Temperature Characteristics of λ=1.3 µm GaInNAs/GaAs Quantum Well Lasers Grown by Chemical Beam Epitaxy

Takeo KAGEYAMA  Tomoyuki MIYAMOTO  Shigeki MAKINO  Yoshihiko IKENAGA  Fumio KOYAMA  Kenichi IGA  

Publication
IEICE TRANSACTIONS on Electronics   Vol.E85-C   No.1   pp.71-78
Publication Date: 2002/01/01
Online ISSN: 
DOI: 
Print ISSN: 0916-8516
Type of Manuscript: Special Section PAPER (Special Issue on Recent Progress in Semiconductor Lasers and Light-Emitting Devices)
Category: 
Keyword: 
laser,  temperature,  VCSEL,  GaInNAs,  

Full Text: PDF>>
Buy this Article




Summary: 
A GaInNAs alloy on GaAs substrate has been very promising for long-wavelength vertical-cavity surface-emitting lasers (VCSELs) as an active layer. In spite of many groups reported the excellent temperature characteristics of the threshold current of the GaInNAs/GaAs edge-emitting lasers, discussions of the temperature dependence of the lasing characteristics except threshold current is few. In this paper, temperature characteristics of GaInNAs lasers grown by chemical beam epitaxy (CBE) emitting at λ=1.27 µm and λ=1.30 µm were investigated in detail.

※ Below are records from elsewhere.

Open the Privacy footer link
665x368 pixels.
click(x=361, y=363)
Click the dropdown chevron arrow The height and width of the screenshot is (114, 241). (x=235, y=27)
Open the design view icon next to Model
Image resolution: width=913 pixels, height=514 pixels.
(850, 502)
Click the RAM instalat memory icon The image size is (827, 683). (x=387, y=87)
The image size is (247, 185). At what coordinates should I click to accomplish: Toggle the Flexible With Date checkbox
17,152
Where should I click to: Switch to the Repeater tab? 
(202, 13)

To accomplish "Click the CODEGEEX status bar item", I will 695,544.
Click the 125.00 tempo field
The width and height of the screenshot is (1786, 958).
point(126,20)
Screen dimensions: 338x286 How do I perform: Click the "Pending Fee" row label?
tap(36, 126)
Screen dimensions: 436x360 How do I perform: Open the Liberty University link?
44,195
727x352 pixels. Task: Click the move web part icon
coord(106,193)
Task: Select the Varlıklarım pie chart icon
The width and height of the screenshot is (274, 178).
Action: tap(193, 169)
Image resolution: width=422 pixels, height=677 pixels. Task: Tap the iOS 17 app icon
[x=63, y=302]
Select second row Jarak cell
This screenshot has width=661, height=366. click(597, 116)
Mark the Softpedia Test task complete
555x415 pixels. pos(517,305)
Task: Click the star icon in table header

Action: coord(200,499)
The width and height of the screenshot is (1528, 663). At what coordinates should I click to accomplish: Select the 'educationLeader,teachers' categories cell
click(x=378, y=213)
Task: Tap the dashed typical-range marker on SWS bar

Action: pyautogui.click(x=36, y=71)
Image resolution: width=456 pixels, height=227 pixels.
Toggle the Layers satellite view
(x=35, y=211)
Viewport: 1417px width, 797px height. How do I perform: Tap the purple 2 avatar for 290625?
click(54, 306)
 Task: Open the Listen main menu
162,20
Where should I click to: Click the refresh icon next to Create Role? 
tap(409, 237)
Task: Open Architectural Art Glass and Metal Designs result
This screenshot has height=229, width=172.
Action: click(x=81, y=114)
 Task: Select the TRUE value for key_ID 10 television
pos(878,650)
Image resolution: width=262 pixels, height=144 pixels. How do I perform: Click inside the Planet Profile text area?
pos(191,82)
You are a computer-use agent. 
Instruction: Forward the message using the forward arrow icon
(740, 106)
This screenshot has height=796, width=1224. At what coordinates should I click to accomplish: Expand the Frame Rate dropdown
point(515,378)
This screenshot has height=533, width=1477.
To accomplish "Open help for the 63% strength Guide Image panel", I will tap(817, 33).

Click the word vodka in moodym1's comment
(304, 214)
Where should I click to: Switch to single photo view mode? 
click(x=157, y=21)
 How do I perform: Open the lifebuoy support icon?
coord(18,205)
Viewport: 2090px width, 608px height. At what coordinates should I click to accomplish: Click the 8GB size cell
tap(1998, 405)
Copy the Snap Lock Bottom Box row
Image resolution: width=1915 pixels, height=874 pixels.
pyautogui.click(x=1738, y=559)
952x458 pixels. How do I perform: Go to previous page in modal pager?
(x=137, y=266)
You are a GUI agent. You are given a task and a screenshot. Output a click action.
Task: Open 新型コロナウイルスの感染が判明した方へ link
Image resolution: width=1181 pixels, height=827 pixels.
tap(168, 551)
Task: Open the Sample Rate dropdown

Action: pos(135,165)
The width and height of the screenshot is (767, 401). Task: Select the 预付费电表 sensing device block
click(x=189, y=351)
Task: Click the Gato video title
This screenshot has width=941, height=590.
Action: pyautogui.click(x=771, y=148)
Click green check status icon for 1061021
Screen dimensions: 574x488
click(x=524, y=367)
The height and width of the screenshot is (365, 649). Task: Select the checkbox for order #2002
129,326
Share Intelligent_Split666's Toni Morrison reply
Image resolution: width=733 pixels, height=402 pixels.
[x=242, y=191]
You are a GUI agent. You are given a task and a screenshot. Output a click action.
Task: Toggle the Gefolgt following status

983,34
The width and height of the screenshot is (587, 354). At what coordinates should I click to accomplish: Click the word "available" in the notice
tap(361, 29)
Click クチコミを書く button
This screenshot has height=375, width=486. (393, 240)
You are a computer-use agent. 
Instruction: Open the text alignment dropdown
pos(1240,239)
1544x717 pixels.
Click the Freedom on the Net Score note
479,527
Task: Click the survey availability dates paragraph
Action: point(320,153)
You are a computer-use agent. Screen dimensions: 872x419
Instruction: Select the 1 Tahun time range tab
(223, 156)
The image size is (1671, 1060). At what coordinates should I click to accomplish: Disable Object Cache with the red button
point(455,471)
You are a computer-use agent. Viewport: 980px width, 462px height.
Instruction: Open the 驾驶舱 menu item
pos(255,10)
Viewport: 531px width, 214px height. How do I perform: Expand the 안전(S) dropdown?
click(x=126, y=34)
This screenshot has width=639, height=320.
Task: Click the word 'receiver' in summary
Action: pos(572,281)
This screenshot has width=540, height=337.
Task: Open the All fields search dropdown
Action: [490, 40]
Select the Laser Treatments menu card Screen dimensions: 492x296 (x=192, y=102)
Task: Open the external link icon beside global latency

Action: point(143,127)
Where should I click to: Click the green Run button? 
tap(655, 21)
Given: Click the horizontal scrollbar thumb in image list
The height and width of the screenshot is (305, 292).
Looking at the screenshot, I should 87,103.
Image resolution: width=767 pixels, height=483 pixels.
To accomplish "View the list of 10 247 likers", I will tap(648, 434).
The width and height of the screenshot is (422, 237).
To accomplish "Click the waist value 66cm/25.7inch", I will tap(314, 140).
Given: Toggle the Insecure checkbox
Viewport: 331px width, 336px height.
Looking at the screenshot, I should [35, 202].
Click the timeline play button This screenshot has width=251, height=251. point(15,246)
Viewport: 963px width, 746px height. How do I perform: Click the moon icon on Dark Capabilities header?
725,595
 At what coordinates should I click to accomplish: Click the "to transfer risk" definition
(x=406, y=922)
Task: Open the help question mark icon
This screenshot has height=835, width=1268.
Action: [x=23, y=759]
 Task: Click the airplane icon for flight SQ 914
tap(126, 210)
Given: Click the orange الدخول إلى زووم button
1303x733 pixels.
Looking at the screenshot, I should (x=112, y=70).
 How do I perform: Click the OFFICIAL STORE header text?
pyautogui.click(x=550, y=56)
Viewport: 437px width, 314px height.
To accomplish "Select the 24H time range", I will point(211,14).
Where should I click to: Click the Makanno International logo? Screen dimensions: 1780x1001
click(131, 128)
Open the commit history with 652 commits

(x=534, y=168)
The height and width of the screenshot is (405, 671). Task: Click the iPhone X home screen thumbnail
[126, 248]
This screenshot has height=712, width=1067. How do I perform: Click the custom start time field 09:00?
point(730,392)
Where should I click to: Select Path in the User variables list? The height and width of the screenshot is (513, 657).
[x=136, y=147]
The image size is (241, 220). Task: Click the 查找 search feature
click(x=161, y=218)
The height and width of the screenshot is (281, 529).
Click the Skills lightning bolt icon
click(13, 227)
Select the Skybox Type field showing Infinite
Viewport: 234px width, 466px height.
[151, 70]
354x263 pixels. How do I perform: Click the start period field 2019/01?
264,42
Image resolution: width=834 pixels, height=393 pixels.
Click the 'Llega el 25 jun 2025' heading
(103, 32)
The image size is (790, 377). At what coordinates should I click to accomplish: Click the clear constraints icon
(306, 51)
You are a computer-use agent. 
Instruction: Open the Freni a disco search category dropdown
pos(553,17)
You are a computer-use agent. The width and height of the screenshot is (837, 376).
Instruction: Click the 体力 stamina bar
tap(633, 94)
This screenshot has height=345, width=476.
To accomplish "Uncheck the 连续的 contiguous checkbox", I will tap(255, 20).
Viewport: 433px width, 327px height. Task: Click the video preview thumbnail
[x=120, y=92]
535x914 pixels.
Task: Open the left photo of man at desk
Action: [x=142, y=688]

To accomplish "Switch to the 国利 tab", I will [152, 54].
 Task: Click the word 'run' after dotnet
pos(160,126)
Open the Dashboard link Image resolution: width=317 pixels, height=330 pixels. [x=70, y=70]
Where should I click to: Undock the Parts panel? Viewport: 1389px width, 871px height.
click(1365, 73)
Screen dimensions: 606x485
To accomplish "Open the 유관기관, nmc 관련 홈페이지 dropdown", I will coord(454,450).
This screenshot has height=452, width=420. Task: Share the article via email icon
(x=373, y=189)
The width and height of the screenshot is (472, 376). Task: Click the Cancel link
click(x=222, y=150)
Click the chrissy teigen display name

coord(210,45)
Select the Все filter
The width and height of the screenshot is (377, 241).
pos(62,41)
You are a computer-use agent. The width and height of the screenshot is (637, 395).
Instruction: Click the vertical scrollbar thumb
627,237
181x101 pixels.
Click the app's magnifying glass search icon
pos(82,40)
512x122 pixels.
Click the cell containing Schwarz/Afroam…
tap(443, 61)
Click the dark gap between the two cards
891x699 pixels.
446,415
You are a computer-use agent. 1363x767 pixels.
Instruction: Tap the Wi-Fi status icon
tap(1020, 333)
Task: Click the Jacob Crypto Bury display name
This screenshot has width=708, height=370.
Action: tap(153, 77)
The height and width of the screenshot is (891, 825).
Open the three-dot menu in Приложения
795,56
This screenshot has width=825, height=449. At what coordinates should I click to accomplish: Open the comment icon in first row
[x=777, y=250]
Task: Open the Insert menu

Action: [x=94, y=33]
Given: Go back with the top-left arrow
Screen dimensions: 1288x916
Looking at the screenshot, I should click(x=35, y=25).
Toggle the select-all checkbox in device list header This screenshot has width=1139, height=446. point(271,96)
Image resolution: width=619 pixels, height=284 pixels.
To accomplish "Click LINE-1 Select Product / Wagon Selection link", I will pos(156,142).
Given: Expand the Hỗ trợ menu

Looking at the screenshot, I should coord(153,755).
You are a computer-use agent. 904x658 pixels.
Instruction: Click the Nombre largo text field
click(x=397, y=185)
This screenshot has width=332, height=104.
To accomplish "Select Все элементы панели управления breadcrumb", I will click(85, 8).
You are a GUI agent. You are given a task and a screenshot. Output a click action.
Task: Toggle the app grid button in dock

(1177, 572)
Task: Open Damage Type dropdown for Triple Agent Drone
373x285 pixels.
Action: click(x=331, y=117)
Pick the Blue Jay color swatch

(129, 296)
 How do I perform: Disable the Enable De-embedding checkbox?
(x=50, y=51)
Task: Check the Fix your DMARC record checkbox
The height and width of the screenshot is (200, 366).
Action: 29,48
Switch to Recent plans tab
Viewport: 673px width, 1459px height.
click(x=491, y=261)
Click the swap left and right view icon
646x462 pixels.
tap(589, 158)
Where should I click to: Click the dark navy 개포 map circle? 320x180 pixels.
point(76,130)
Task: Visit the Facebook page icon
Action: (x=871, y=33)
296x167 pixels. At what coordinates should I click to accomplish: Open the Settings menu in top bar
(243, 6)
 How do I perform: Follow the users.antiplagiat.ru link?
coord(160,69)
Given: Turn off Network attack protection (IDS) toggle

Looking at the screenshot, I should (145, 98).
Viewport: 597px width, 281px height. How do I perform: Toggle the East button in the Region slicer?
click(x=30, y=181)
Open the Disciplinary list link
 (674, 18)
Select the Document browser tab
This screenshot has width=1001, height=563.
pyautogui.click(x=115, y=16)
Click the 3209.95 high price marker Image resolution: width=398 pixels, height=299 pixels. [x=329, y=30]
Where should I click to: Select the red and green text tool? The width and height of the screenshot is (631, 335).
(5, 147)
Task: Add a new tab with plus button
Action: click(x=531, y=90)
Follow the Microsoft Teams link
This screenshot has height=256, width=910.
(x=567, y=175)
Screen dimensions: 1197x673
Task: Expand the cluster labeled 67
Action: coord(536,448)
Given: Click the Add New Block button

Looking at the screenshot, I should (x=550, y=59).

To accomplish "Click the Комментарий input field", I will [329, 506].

The characteristic temperature (T0) ranging from 10 to 80 varies from 60 to 130 K and decreased with decreasing cavity length for shorter cavity (< 400 µm) devices. On the other hand, longer cavity (< 400 µm) devices show that the cavity length does not affect so much to T0. The internal losses did not increase with increasing temperature. On the other hand, internal quantum efficiencies decreased with increasing temperature. It is considered that non-radiative recombination center with large temperature dependence may influence the decrease of the internal quantum efficiency due to the insufficient crystal quality of GaInNAs layer. The transparency current densities were unchanged for all temperature range, however, the gain constants decreased with increasing temperature. Thus, the decrease of the gain constant is considered to be due to decreasing of gain. Unchanged both transparency current density and internal loss may also express that these temperature characteristics were not induced by carrier overflow but be done by decreasing of the gain. From the results, it is considered that the temperature dependence of the gain originated from the Fermi-Dirac distribution of carriers was dominant for the temperature characteristics of GaInNAs/GaAs lasers. Due to the temperature dependence on the gain, the T0 decreases with increasing mirror loss.